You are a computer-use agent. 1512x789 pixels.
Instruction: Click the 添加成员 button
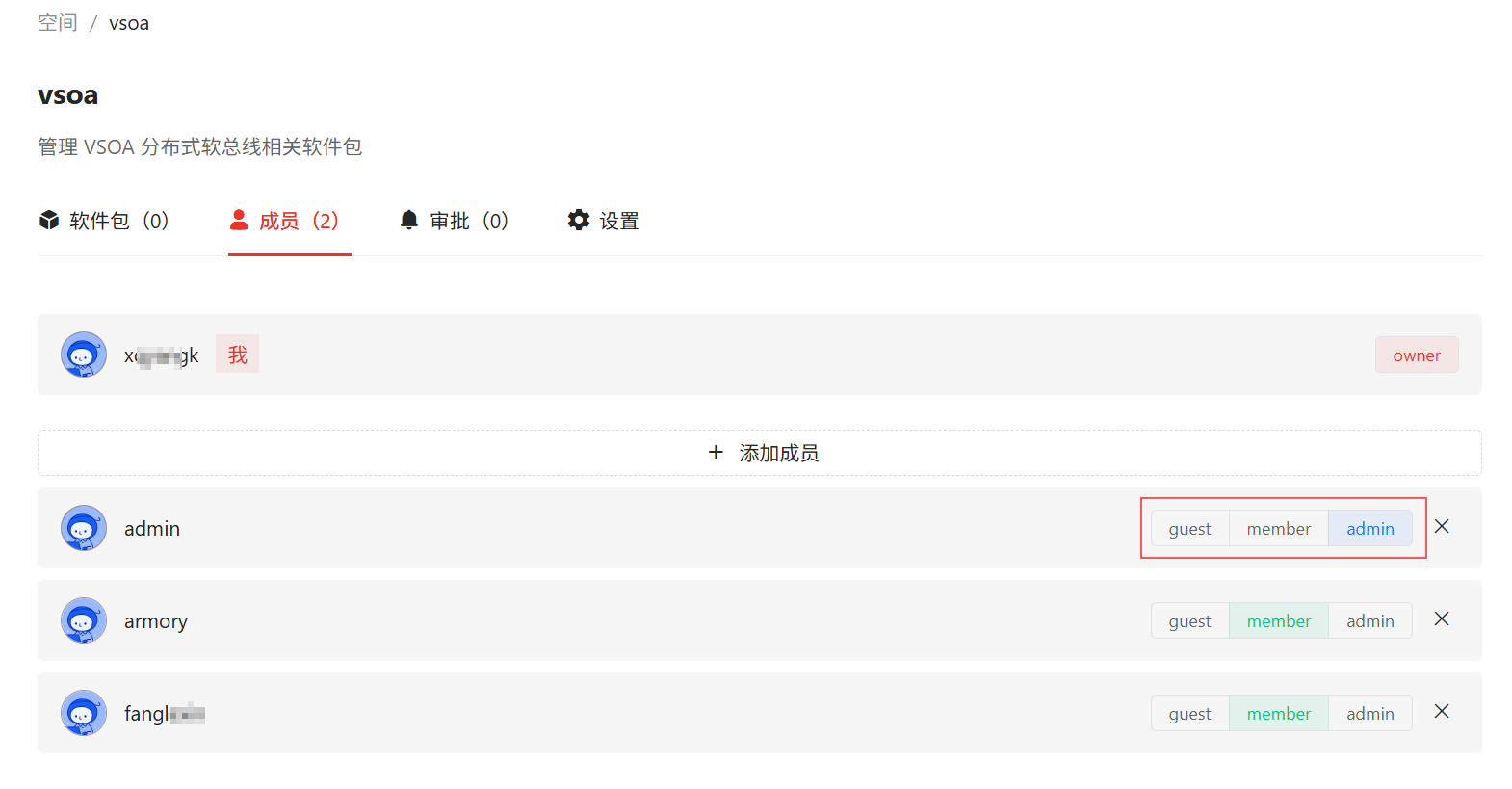760,453
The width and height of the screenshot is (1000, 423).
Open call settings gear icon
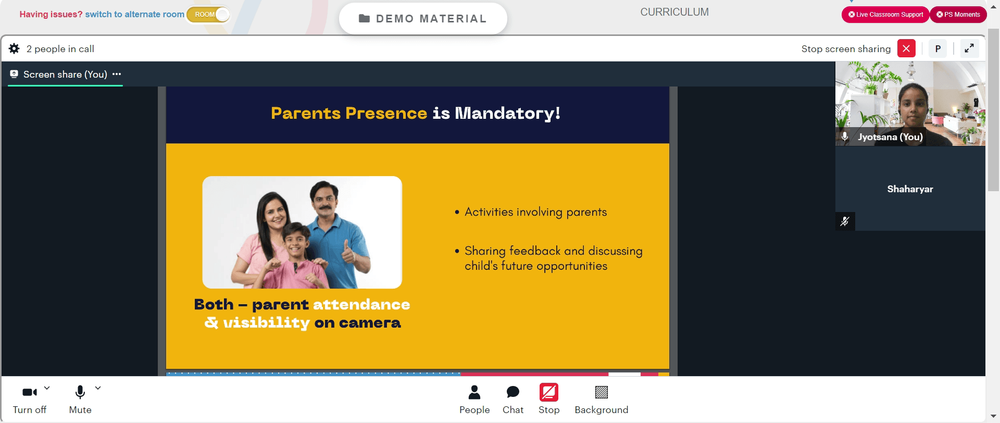coord(14,48)
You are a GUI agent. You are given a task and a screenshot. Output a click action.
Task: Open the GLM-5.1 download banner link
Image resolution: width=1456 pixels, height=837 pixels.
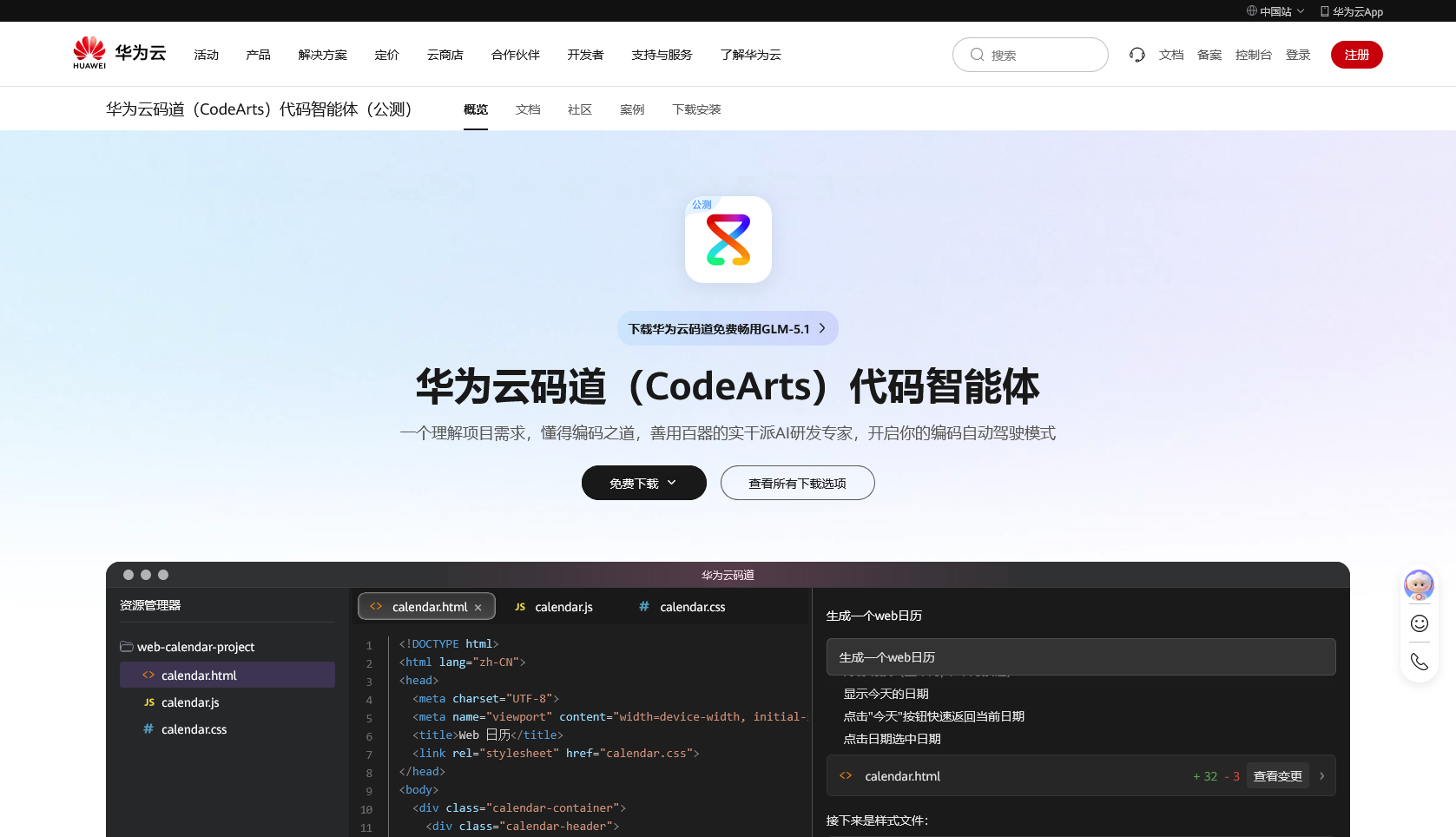point(728,329)
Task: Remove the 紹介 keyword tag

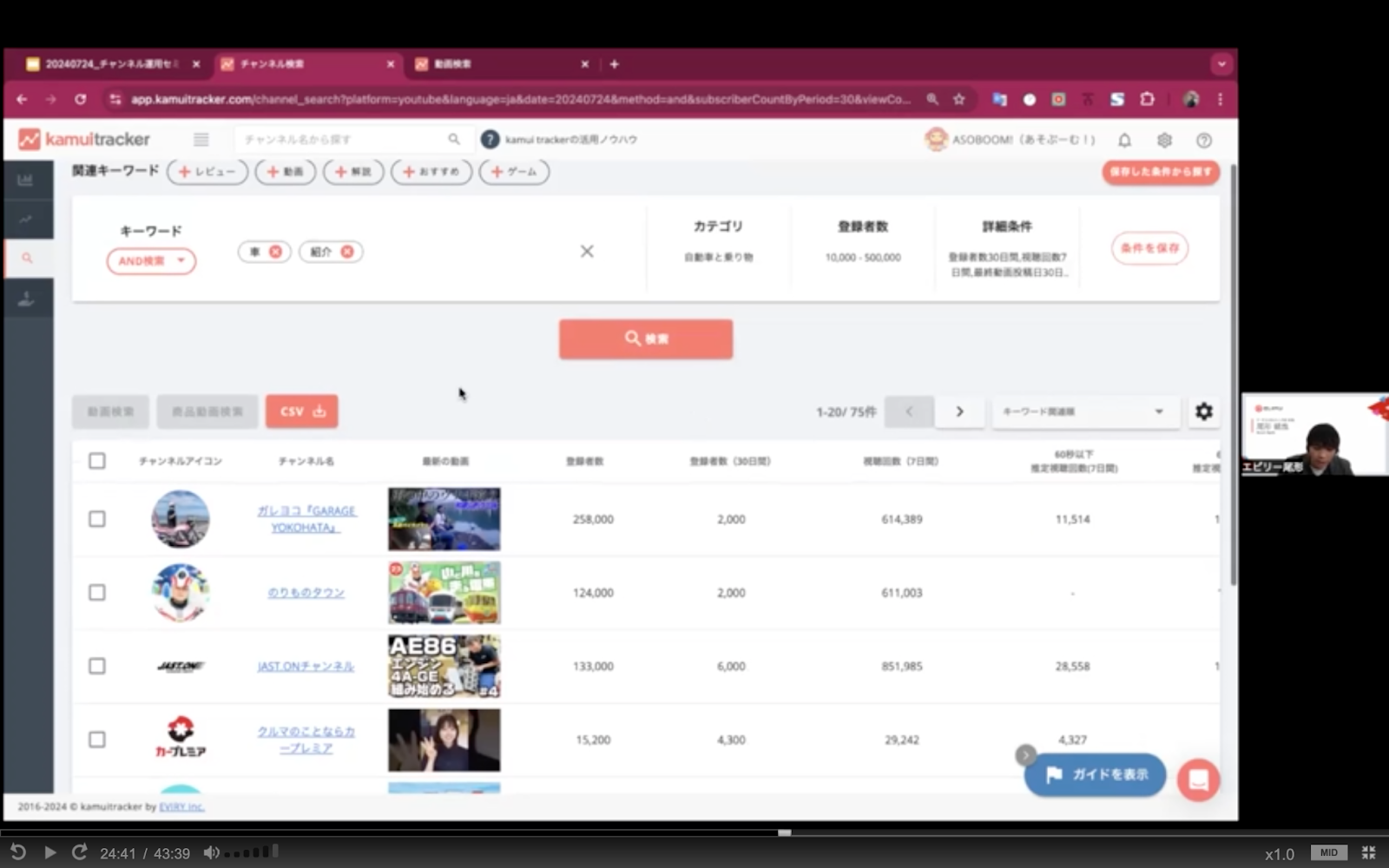Action: coord(347,252)
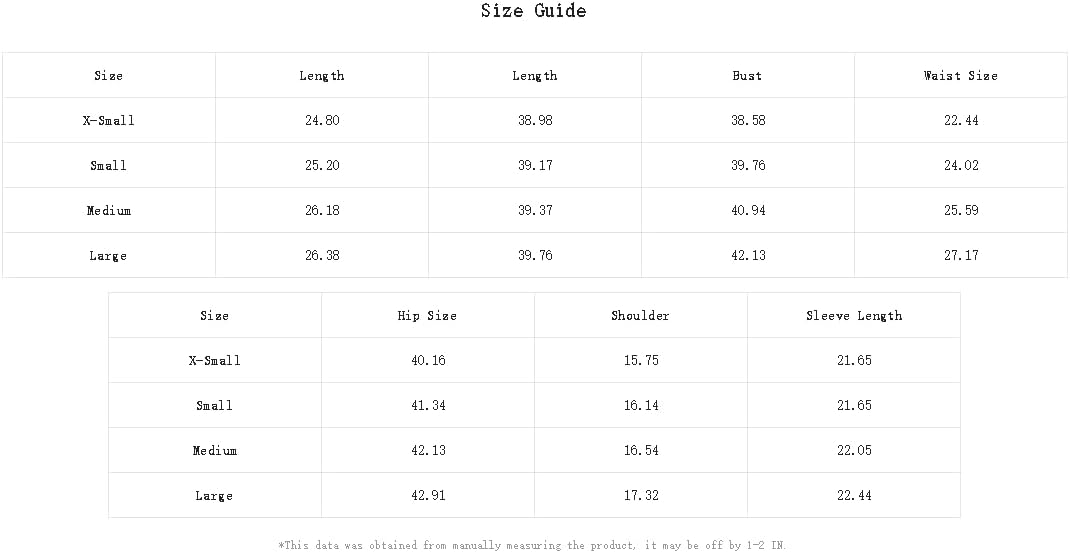Screen dimensions: 1070x553
Task: Click the 38.58 bust value
Action: [x=748, y=120]
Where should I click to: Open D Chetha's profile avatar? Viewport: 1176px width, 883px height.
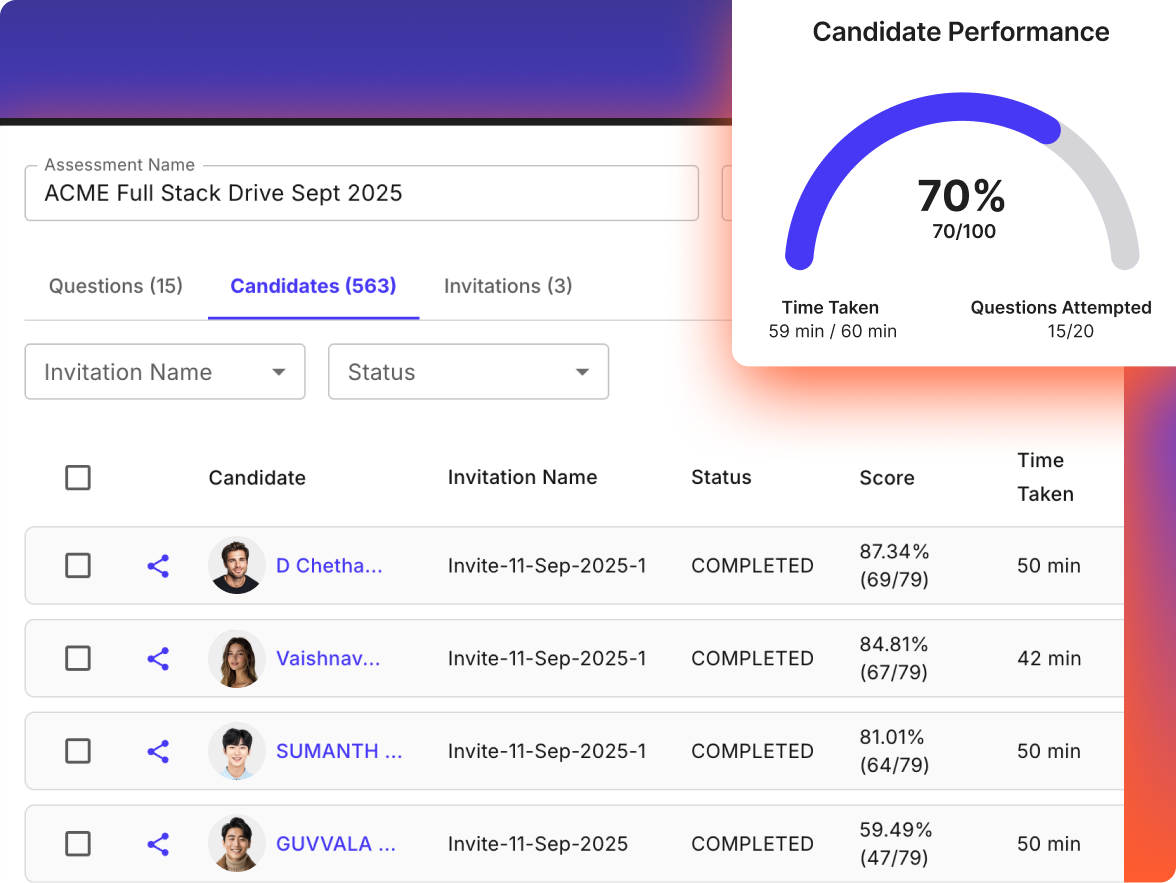tap(236, 565)
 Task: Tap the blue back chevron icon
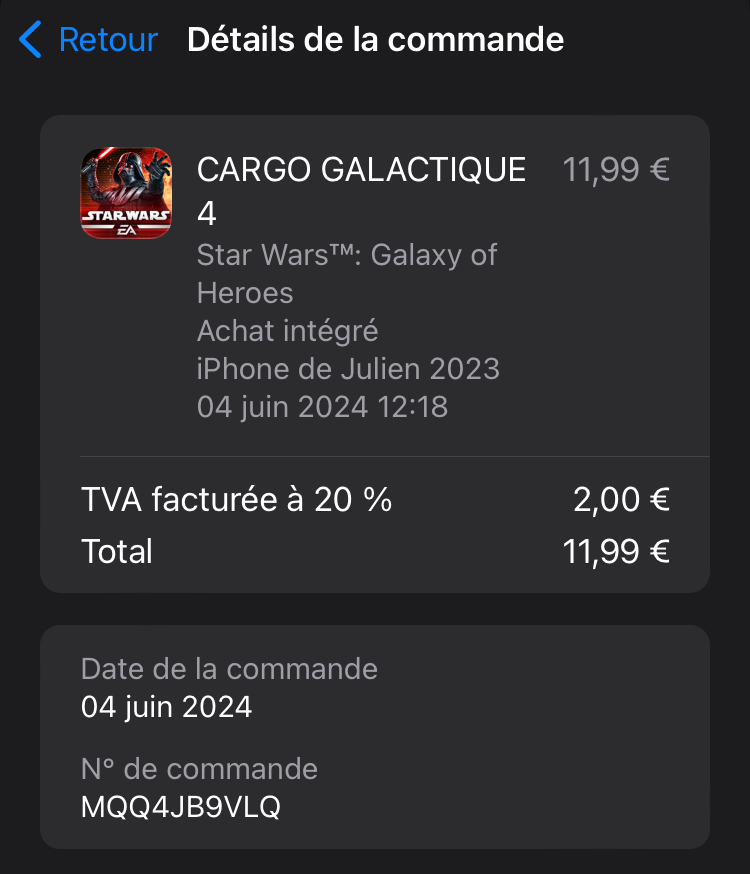tap(31, 40)
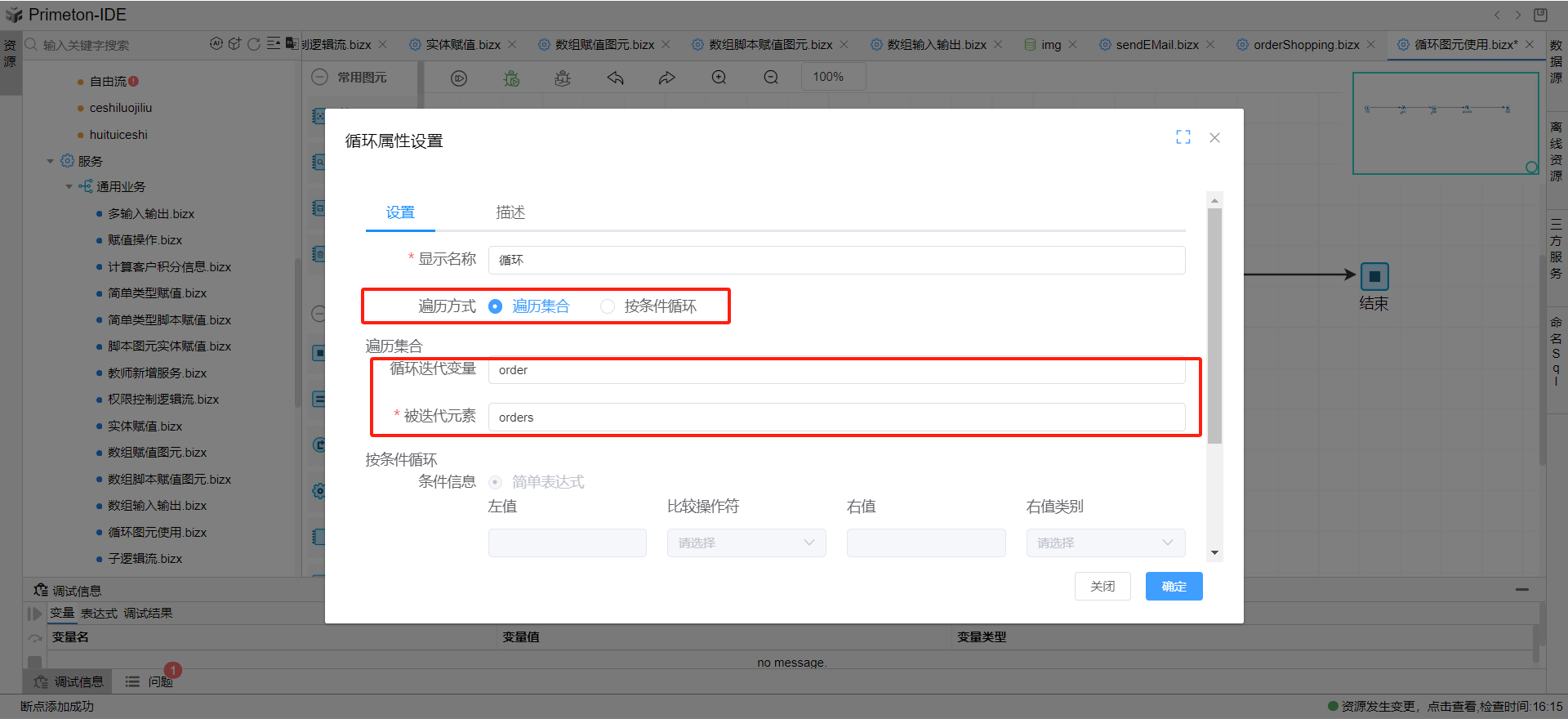Switch to the 描述 tab
Screen dimensions: 1568x719
click(x=510, y=212)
- - - - - - -
## Task statement
Look for "screenshot" in each line of the material, then copy the lines where it is found.

## Exercise response
The width and height of the screenshot is (1000, 423).
You are a GUI agent. You are given a task and a screenshot. Output a click action.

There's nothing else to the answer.